__Excerpted passage__:
━━━━━━

French salon-holder (1797–1853)

Marie Louise Angélique Aimée Caroillon des Tillières, (or Aimée d'Osmond) (28 September 1797 – 2 August 1853) was a wealthy French heiress who kept a salon during the July Monarchy.

==Early years==

Marie Louise Angélique Aimée Caroillon des Tillières was born in 1797, only daughter of the wealthy entrepreneur Claude Caroillon Destillières and his wife, Françoise Aimée Magallon d'Amirail. Her father was from a rich family, ennobled in 1786, who made his fortune during and after the revolution through real estate transactions. (Note: Aimée's father, originally Claude Caroillon, changed the more aristocratic-sounding "Caroillon des Tillières" to the commoner "Caroillon Destillières" after the revolution. Aimée reverted to the earlier form.)

Claude Caroillon-Destillières died in May 1814 and Aimée Carvillon Destillères inherited his immense fortune. Since she was only seventeen, a minor, her family chose her maternal grandparents as guardians. This was the subject of lawsuits, not resolved until 22 November 1816. She sold the Château du Raincy to Napoleon, but kept the Château de Pontchartrain. Although not beautiful, she was courted by many men for her wealth.

━━━━━━

__Work item__: Set down word for word everything in the passage on Aimée d'Osmond from "Marie Louise Angélique Aimée Caroillon des Tillières, (or" down to "the earlier form.)".

Stored data
━━━━━━

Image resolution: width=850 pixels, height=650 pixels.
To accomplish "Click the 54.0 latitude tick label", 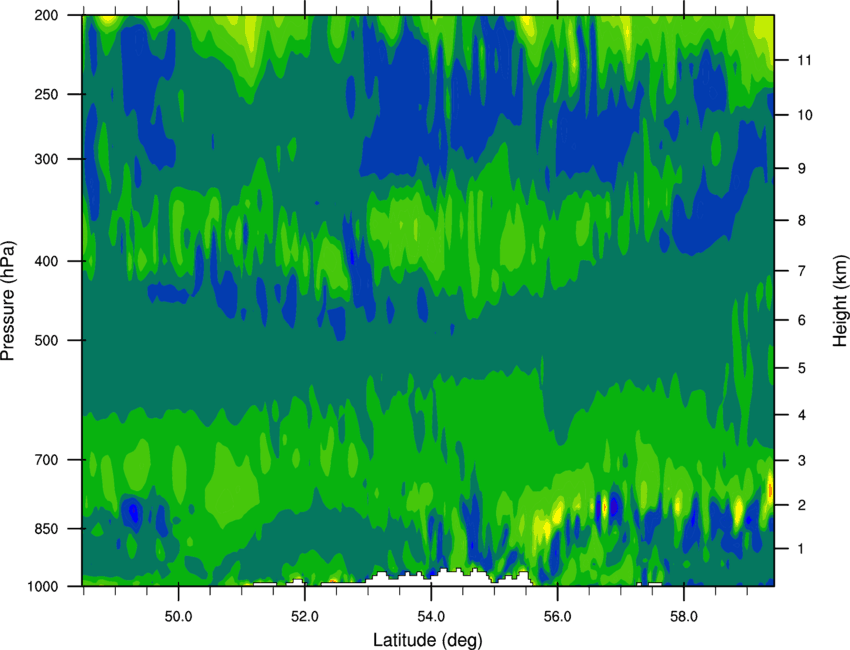I will click(431, 617).
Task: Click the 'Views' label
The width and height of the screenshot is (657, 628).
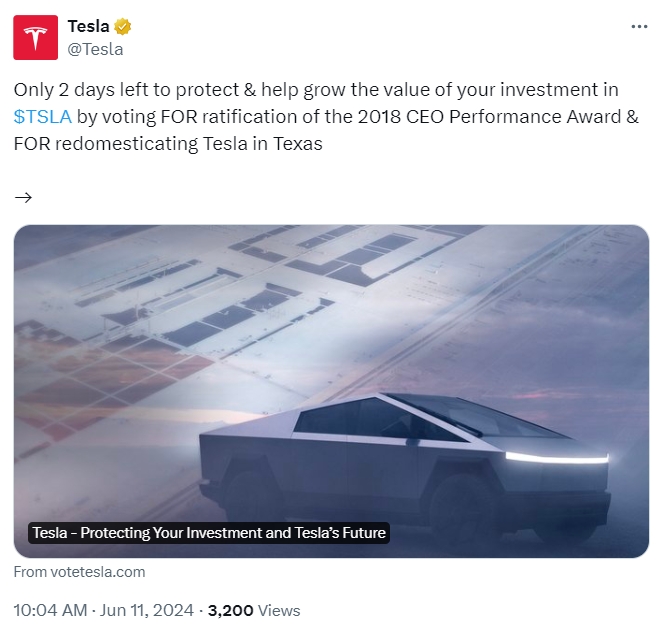Action: click(278, 610)
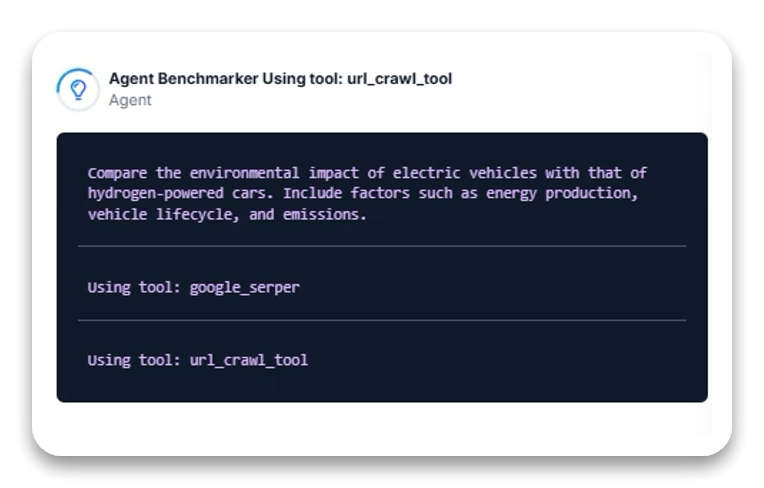
Task: Click the word Include in the prompt
Action: click(x=312, y=193)
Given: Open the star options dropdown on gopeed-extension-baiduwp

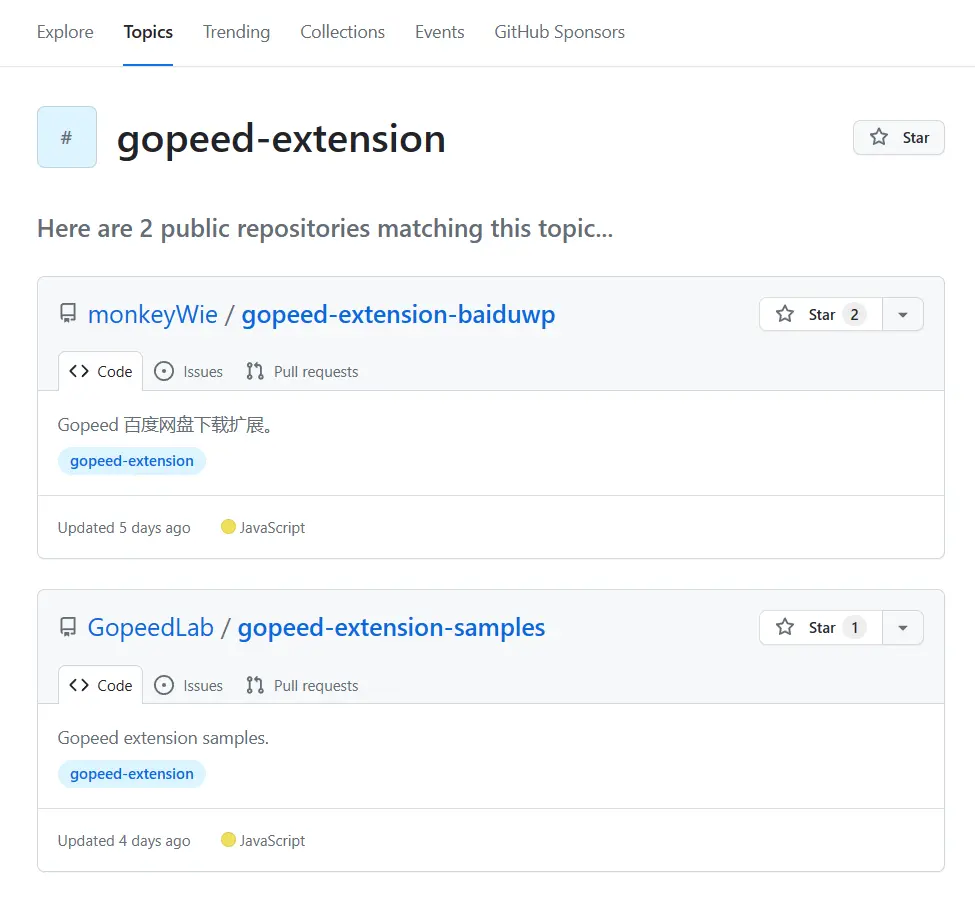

━━━━━━

__Response to the exercise__:
Marie Louise Angélique Aimée Caroillon des Tillières, (or Aimée d'Osmond) (28 September 1797 – 2 August 1853) was a wealthy French heiress who kept a salon during the July Monarchy.

==Early years==

Marie Louise Angélique Aimée Caroillon des Tillières was born in 1797, only daughter of the wealthy entrepreneur Claude Caroillon Destillières and his wife, Françoise Aimée Magallon d'Amirail. Her father was from a rich family, ennobled in 1786, who made his fortune during and after the revolution through real estate transactions. (Note: Aimée's father, originally Claude Caroillon, changed the more aristocratic-sounding "Caroillon des Tillières" to the commoner "Caroillon Destillières" after the revolution. Aimée reverted to the earlier form.)